CodePudding user response:
The reason you have to use errors="ignore"
is because not all the dates you are parsing are in the correct format. If you use errors="coerce"
like @phi has mentioned then any dates that cannot be converted will be set to NaT
. The columns datatype will still be converted to datatime64 and you can then format as you like and deal with the NaT
as you want.
Example
A dataframe with one item in Date
not written as Year/Month/Day (25th Month is wrong):
>>> df = pd.DataFrame({'ID': [91060, 91061, 91062, 91063], 'Date': ['2017/11/10', '2022/05/01', '2022/04/01', '2055/25/25']})
>>> df
ID Date
0 91060 2017/11/10
1 91061 2022/05/01
2 91062 2022/04/01
3 91063 2055/25/25
>>> df.dtypes
ID int64
Date object
dtype: object
Using errors="ignore"
:
>>> df['Date'] = pd.to_datetime(df['Date'], errors='ignore')
>>> df
ID Date
0 91060 2017/11/10
1 91061 2022/05/01
2 91062 2022/04/01
3 91063 2055/25/25
>>> df.dtypes
ID int64
Date object
dtype: object
Column Date
is still an object because not all the values have been converted. Running df['Date'] = df['Date'].dt.strftime("%m/%d/%Y")

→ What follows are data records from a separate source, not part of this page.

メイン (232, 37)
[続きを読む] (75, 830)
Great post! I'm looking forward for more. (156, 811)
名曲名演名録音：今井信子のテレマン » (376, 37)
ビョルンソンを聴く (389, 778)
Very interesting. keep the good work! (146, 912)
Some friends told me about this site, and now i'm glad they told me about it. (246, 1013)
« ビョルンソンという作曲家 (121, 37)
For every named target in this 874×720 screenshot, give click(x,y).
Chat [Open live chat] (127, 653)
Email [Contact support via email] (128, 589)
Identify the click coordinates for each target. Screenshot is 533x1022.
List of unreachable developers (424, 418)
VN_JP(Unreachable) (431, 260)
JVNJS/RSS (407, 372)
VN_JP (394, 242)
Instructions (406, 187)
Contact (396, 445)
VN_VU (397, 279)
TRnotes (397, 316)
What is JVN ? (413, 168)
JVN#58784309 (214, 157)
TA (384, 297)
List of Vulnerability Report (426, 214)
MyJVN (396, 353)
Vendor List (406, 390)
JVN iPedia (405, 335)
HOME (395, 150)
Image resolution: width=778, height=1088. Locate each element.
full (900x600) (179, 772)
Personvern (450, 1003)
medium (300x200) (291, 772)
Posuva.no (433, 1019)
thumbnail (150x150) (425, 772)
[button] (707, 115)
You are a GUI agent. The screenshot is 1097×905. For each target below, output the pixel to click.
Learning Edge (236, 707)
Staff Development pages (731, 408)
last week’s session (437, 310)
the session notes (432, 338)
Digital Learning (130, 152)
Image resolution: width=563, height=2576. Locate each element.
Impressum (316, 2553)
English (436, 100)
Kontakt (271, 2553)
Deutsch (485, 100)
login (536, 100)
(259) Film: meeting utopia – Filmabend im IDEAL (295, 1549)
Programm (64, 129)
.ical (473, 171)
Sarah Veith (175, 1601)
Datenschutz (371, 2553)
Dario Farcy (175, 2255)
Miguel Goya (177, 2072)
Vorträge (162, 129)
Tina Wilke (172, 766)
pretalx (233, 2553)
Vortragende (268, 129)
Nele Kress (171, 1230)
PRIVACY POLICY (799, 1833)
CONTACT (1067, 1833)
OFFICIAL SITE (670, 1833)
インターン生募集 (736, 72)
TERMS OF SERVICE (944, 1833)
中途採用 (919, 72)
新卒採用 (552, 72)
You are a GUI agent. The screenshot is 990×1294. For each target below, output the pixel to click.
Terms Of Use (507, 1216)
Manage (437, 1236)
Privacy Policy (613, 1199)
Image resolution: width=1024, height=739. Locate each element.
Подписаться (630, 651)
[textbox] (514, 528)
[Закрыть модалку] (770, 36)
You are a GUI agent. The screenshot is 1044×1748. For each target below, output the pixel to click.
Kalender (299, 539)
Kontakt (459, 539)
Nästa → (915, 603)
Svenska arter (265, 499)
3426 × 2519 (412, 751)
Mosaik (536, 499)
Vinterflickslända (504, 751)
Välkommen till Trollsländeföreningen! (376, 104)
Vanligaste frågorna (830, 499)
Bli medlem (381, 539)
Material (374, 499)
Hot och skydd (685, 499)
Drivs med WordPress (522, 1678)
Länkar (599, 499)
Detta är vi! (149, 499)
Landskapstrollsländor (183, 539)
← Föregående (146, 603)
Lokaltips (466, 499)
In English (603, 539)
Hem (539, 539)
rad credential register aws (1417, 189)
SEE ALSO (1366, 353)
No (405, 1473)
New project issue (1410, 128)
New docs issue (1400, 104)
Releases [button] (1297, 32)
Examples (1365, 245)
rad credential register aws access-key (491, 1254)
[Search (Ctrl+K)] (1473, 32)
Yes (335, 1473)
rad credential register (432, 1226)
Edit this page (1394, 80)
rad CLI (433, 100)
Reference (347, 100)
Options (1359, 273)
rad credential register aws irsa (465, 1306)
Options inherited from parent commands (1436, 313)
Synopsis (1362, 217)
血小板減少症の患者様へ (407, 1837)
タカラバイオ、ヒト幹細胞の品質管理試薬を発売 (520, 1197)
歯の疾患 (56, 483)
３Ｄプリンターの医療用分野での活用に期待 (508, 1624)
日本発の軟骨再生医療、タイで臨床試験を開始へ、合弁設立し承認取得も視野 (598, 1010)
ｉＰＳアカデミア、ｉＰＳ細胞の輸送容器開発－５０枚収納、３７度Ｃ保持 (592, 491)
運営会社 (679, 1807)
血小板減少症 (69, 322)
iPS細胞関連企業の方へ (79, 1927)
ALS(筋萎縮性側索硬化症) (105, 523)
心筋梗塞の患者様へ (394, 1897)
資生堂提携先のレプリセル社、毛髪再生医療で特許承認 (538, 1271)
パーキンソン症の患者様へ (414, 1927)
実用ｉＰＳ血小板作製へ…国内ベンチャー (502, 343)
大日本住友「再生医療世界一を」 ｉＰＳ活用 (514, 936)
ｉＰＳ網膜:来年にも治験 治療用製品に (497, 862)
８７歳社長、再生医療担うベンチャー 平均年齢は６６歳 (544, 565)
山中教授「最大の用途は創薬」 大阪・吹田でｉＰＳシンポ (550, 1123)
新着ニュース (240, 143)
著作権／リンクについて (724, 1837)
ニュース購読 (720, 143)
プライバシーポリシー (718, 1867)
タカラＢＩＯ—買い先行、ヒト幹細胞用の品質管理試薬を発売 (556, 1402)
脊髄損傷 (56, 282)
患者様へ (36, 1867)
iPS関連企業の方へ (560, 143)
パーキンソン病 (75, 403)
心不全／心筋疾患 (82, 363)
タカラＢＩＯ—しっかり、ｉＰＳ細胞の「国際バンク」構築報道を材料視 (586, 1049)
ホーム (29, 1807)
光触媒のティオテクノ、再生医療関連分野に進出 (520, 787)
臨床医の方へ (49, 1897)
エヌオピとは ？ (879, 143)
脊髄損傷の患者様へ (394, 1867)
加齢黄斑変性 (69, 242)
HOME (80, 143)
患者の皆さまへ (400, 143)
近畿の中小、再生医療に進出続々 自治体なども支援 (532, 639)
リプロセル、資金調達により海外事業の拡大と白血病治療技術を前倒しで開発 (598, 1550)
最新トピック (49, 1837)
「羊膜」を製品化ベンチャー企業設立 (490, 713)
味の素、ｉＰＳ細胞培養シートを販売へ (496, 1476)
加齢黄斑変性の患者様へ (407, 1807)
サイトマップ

will result in the AttributeError
Using errors="coerce"
:
>>> df['Date'] = pd.to_datetime(df['Date'], errors='coerce')
>>> df
ID Date
0 91060 2017-11-10
1 91061 2022-05-01
2 91062 2022-04-01
3 91063 NaT
>>> df.dtypes
ID int64
Date datetime64[ns]
dtype: object
Invalid dates are set to NaT and the column is now of type datatime64 and you can now format it:
>>> df['Date'] = df['Date'].dt.strftime("%m/%d/%Y")
>>> df
ID Date
0 91060 11/10/2017
1 91061 05/01/2022
2 91062 04/01/2022
3 91063 NaN
Note: When formatting datatime64, it is converted back to type object so NaT's are changed to NaN. The issue you are having is a case of some dirty data not in the correct format.